Take a look at your calendar
And then mentally fit the rest of your stuff around it. Make a mini-plan for tomorrow so that when you wake up you know exactly what you’re getting up to for the day. You’re not going to forget to tell your Project Co-ordinator to pick up the ghost chairs, or that you’ve run out of lunch and need to stop at Tesco on the way to work. When you wake up, you’re going to feel certain, which makes it a lot easier to get out of bed.
The three minute sweep
Pop a three minute timer on so you know how long it’s taking. Right before you settle down for the evening, after you’ve mentally tracked the following day, run around tidying whatever you can within three minutes. You’ll find there’s a LOT more you can get done in that time than you’re thinking, and that each day will feel just a little bit more satisfying. I haven’t yet met an event professional who doesn’t have a sweet spot for good organisation and waking up to that predominantly tidy house tomorrow is going to fill you with such joy.
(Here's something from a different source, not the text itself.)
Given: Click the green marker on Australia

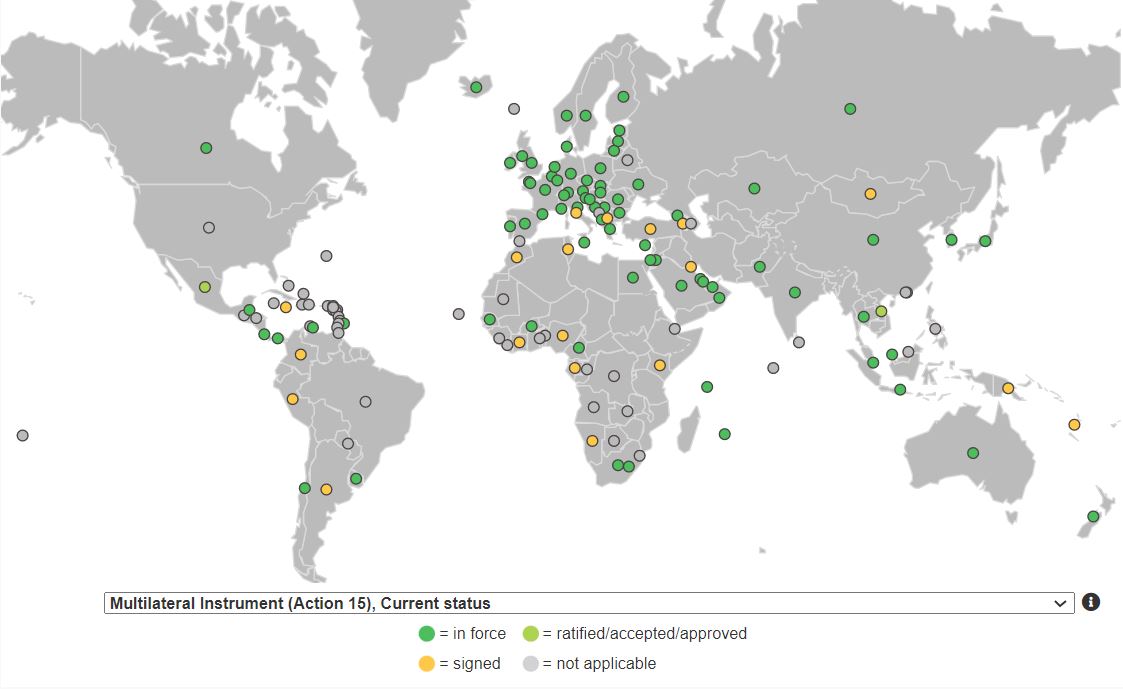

Stay away from social media
The blue glare shines up at you from your lifeline. Your eyes are starting to hurt so you close one at a time. You check the time, midnight. Six hours of sleep, IF you turn your phone off right now. But it’s hard, right. People are arguing over whether or not the straw ban is insensitive to people with disabilities and you haven’t read enough to form an opinion yet, you can’t stop reading now. Half past midnight, five and a half hours sleep. You must have insomnia, check Google.
It’ll be hard at the beginning, but start ignoring your phone at least half an hour before bed. Tech has a way of keeping you hooked, but it’ll get easier and easier to ignore the sweet pull of midnight’s shiny light, and you’ll find your life dramatically improved.
Read for fun
Now that you have this spare half an hour without technology, read something. It doesn’t have to be Shakespeare or Heidegger to start with. Nor does it have to be magazines on keeping up with event trends or books about successful business mastery. Try mini books with titles like My First Love and The Evil Billionaire. They’re sort of like watching Facebook, but potentially less jarring. Or if you can’t bear to give up that many brain cells, read some books you’ve been wanting to get into and feel free to put them back down if they get boring. The point isn’t education and self-improvement, event professionals get enough of that in their day to day lives. The point is in two weeks you’ll find you’re probably feeling much happier and better rested.
Decide if you really want to be drinking chamomile tea
I know chamomile tea is great for you. I also know that sometimes it feels like every lifestyle magazine is pushing the chamomile tea on us kind of aggressively. It’s reached the point where I feel so guilty that I can’t get it into it, I can’t be the only person who has had to live with the crippling guilt of not really wanting a chamomile tea at night. Stress and guilt are a lot more damaging to health than not drinking chamomile tea. Event profs already suffer enough with their endless to do lists. If you don’t want the tea, don’t drink it. I’m glad I got that off my chest.